FlexTensor: An Automatic Schedule Exploration and Optimization Framework for Tensor Computation on Heterogeneous System

Session: Tensor computation and data orchestration--Playing musical chairs!

Authors: Size Zheng (Peking University); Yun Liang (Peking University); Shuo Wang (Peking University); Renze Chen (Peking University); Kaiwen Sheng (Peking University)

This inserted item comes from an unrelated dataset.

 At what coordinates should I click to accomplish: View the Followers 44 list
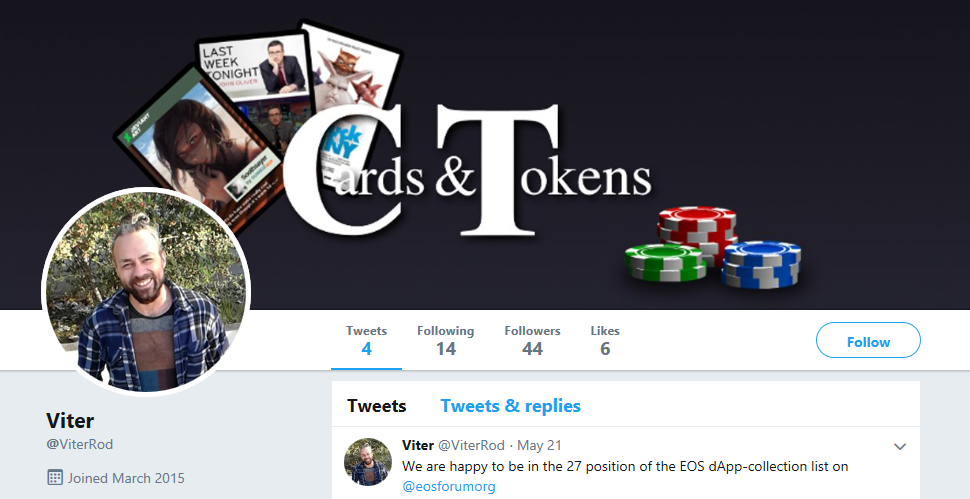point(532,340)
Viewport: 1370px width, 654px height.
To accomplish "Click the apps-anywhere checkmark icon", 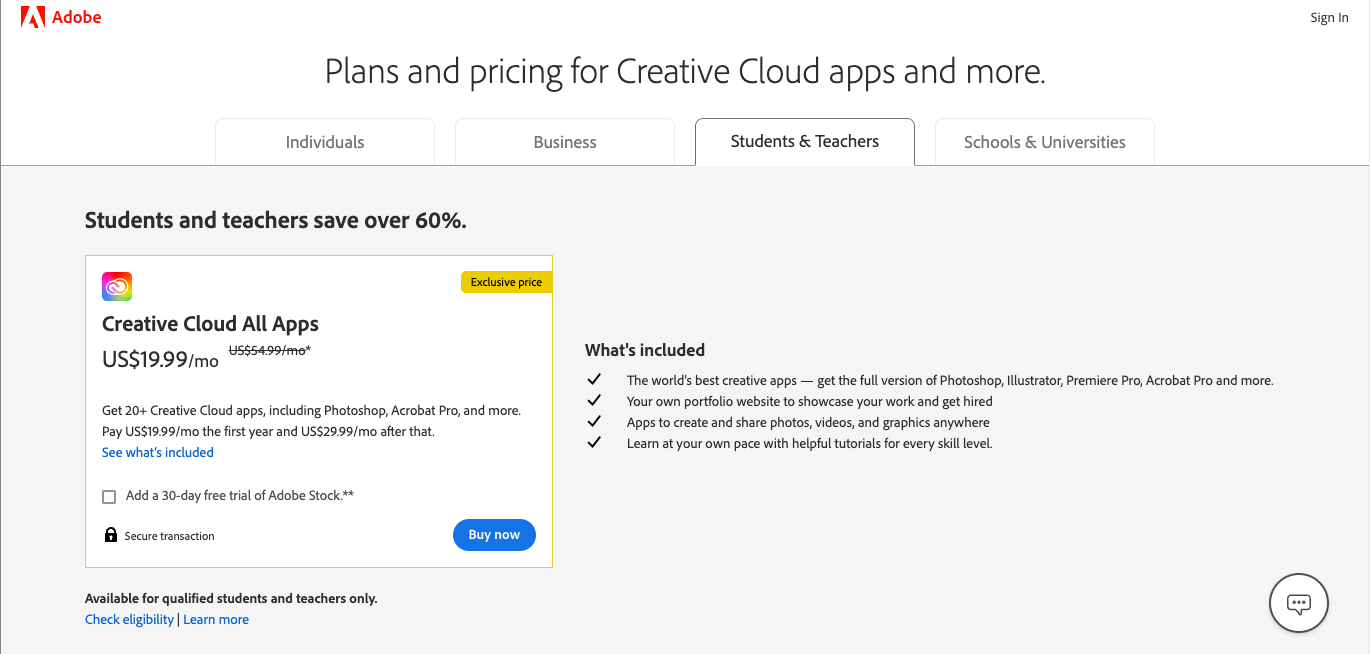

Tensor computation plays a paramount role in a broad range of domains, including machine learning, data analytics, and scientific computing. The wide adoption of tensor computation and its huge computation cost has led to high demand for flexible, portable, and high-performance library implementation on heterogeneous hardware accelerators such as GPUs and FPGAs. However, the current tensor library implementation mainly requires programmers to manually design low-level implementation and optimize from the algorithm, architecture, and compilation perspectives. Such a manual development process often takes months or even years, which falls far behind the rapid evolution of the application algorithms. In this paper, we introduce FlexTensor, which is a schedule exploration and optimization framework for tensor computation on heterogeneous systems. FlexTensor can optimize tensor computation programs without human interference, allowing programmers to only work on high-level programming abstraction without considering the hardware platform details. FlexTensor systematically explores the optimization design spaces that are composed of many different schedules for different hardware. Then, FlexTensor combines different exploration techniques, including heuristic method and machine learning method to find the optimized schedule configuration. Finally, based on the results of exploration, customized schedules are automatically generated for different hardware. In the experiments, we test 12 different kinds of tensor computations with totally hundreds of test cases and FlexTensor achieves average 1.83x performance speedup on NVIDIA V100 GPU compared to cuDNN; 1.72x performance speedup on Intel Xeon CPU compared to MKL-DNN for 2D convolution; 1.5x performance speedup on Xilinx VU9P FPGA compared to OpenCL baselines; 2.21x speedup on NVIDIA V100 GPU compared to the state-of-the-art.